If someone were caught driving on the sidewalk, say, then we would want to know why he was driving on the sidewalk: was he a young teenager who hadn't learned to control a car, had he had a seizure because he has epilepsy, was he drunk? The reason that he was driving on the sidewalk would affect the way we dealt with the situation: whether we would tell the person that he may not drive again unless he takes driving lessons, takes medication, is sober, for example. If we required him to take driving lessons, then we would want some record on file that he had taken and passed those lessons, so that if he got caught driving on the sidewalk again, we could easily determine the reason. My point is that I do not see how can we avoid licensing.

Henry

If we don't license drivers, that wouldn't preclude prohibiting people who do not know how to drive (e.g. young teenagers), or who drive dangerously (e.g., drunk) from driving, would it?

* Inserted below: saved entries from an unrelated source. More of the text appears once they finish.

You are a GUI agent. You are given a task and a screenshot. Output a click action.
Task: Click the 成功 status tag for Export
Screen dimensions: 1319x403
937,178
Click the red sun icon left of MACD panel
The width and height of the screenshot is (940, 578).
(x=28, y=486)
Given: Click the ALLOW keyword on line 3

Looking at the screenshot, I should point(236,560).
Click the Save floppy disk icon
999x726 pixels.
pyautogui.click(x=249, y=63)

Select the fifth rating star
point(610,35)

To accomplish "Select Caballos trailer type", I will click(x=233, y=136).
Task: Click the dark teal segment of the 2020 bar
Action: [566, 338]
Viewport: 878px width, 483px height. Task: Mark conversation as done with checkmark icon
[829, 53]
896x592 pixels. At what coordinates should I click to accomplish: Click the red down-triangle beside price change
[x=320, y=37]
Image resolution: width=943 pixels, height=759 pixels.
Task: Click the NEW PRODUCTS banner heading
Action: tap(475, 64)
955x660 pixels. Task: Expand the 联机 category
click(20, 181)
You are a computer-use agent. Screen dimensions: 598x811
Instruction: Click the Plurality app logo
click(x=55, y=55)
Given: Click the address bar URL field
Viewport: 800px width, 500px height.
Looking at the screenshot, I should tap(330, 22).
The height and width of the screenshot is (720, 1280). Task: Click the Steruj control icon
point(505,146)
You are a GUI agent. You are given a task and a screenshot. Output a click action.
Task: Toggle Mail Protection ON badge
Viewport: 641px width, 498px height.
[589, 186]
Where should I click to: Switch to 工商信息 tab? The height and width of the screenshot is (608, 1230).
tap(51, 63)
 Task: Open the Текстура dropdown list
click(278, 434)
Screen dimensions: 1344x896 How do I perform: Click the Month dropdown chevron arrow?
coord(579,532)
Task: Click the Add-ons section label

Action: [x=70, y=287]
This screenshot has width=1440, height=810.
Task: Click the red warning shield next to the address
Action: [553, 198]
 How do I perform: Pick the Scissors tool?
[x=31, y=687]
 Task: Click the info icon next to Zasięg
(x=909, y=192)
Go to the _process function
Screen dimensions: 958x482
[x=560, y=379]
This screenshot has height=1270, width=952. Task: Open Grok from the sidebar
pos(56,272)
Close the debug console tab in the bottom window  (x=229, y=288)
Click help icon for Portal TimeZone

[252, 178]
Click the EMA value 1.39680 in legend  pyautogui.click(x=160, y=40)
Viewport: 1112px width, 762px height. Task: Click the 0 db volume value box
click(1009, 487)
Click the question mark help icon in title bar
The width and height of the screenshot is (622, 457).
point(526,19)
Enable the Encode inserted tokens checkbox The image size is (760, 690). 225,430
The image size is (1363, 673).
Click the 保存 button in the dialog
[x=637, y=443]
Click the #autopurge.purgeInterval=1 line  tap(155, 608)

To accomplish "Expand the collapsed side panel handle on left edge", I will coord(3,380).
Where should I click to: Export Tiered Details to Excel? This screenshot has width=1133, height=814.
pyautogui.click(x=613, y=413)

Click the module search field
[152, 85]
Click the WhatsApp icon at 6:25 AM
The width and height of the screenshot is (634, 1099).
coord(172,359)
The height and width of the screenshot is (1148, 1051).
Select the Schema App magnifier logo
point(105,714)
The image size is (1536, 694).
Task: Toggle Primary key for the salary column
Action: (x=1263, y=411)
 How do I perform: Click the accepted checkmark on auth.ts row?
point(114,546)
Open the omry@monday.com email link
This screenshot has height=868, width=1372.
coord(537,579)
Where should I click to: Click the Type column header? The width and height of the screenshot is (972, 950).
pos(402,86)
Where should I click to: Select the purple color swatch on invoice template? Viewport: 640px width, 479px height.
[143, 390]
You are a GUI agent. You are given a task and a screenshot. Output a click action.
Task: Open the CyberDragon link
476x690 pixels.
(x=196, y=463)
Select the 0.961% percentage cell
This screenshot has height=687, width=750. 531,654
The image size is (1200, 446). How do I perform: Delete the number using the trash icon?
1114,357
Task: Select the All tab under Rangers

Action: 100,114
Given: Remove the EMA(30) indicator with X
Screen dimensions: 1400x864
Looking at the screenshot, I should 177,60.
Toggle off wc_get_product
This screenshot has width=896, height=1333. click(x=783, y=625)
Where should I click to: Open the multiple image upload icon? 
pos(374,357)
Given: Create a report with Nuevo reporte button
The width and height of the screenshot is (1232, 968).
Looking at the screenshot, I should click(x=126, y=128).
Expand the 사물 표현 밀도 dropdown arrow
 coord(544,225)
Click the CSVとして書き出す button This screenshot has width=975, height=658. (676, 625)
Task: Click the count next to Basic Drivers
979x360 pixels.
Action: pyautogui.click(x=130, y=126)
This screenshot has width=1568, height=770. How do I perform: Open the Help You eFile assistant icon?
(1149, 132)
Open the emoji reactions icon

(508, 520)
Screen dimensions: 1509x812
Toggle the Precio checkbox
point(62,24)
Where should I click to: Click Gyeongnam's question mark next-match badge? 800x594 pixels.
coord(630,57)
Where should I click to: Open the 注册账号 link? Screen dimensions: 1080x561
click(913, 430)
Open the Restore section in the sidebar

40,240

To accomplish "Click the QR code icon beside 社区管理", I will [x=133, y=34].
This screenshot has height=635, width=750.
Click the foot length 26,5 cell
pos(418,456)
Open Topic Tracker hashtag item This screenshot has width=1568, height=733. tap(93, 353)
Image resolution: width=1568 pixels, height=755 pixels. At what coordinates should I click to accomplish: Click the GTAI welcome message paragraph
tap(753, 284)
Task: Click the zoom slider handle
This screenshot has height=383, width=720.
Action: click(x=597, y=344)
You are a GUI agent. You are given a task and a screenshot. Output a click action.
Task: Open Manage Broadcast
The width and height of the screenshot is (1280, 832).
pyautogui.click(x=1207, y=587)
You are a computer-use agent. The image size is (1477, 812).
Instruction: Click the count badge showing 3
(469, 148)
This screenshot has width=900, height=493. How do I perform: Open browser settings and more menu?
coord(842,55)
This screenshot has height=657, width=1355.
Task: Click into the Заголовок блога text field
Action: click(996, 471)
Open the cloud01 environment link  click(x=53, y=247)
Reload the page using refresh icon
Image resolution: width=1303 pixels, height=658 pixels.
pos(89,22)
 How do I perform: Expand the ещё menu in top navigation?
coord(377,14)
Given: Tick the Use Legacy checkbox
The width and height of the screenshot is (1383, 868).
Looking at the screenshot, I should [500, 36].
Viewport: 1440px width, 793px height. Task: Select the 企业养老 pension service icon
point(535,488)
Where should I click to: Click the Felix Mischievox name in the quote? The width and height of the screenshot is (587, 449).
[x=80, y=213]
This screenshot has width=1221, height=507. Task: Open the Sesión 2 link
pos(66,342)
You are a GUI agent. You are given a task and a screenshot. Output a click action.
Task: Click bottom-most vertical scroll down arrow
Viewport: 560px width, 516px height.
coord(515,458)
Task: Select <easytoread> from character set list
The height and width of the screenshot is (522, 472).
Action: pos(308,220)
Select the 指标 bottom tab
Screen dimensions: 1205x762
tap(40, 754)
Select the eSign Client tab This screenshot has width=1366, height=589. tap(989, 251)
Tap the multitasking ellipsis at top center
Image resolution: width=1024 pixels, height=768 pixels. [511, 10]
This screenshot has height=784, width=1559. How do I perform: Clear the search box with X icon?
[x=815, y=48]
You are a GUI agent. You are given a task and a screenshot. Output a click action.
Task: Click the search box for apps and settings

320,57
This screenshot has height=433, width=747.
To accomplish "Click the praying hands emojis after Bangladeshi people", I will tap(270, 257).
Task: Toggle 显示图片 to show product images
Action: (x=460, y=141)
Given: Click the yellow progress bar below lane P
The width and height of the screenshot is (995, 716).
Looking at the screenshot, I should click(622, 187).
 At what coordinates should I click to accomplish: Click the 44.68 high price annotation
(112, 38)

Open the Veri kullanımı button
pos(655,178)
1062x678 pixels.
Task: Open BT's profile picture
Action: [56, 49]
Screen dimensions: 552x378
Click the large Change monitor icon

If so, then we would have, in effect, negative licensing: you can drive unless you've been prohibited from driving. (I am avoiding defining "we" so that the question can apply to anarchists and non-anarchists.)

crispy

on my position, there's no justification for licensing drivers at all. it's not exactly that driving is a right, but that there's no right to restrict it. but i'm not resting this argument on that, just pointing out that a high school degree is completely irrelevant to licensing drivers.

Henry

"Joint" in my previous comment should be "join." It was a typo, not a pun referencing "pot."

Henry

Yes, of course driving is a right. The state may limit that right for the safety of others, but not for reasons that are unrelated to driving. If it can deny you the right to drive because you dropped out of high school, then it can deny it for any reason (you smoked pot, you didn't joint the military, you didn't go to college). And if it can deny you the right to drive, why can't it deny you the right to walk on public streets that have been paved with taxpayers' money? Or even non-paved public areas, which, after all, are owned by the government?

Frederick

So driving is not a privilege... it's a right?